● TO DO
Filter the entries, keeping every line with the word "will".

── DATASET RECORDS

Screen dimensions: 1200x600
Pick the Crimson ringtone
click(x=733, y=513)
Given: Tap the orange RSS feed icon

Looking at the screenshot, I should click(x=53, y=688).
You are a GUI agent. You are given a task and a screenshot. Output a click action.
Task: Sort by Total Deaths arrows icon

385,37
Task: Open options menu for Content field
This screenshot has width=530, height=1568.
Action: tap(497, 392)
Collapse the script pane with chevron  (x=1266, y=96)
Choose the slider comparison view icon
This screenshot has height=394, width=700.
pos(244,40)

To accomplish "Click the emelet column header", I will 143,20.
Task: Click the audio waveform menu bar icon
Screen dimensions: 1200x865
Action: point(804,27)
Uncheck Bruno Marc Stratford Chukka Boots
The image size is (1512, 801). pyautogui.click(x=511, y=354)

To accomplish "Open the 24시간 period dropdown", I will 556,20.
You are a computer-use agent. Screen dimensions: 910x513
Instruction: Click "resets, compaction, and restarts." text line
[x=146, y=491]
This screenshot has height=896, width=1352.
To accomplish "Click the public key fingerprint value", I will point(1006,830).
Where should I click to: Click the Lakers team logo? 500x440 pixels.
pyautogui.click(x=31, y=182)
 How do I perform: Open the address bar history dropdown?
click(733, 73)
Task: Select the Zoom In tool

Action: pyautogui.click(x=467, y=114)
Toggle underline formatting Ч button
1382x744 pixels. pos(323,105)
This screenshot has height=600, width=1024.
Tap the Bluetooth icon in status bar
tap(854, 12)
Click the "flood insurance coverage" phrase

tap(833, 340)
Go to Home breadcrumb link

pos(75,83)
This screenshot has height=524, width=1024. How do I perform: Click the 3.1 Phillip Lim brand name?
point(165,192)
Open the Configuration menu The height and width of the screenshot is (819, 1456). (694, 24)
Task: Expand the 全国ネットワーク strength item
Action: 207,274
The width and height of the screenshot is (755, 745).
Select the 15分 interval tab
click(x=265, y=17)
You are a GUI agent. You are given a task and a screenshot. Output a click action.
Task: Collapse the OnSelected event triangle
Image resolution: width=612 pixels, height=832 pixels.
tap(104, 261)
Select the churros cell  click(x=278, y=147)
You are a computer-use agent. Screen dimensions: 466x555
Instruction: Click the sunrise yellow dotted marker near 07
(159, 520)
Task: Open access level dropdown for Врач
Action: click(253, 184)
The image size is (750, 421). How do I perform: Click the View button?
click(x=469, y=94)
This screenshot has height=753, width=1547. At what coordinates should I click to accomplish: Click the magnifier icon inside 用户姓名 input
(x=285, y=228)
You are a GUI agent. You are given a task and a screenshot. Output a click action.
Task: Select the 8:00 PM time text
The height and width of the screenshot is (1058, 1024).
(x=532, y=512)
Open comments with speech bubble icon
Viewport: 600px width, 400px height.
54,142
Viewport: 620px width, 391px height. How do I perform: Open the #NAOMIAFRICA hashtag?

────

● REPLY
To accomplish "Click the emelet column header", I will 143,20.
To accomplish "Open the 24시간 period dropdown", I will 556,20.
To accomplish "Click the public key fingerprint value", I will point(1006,830).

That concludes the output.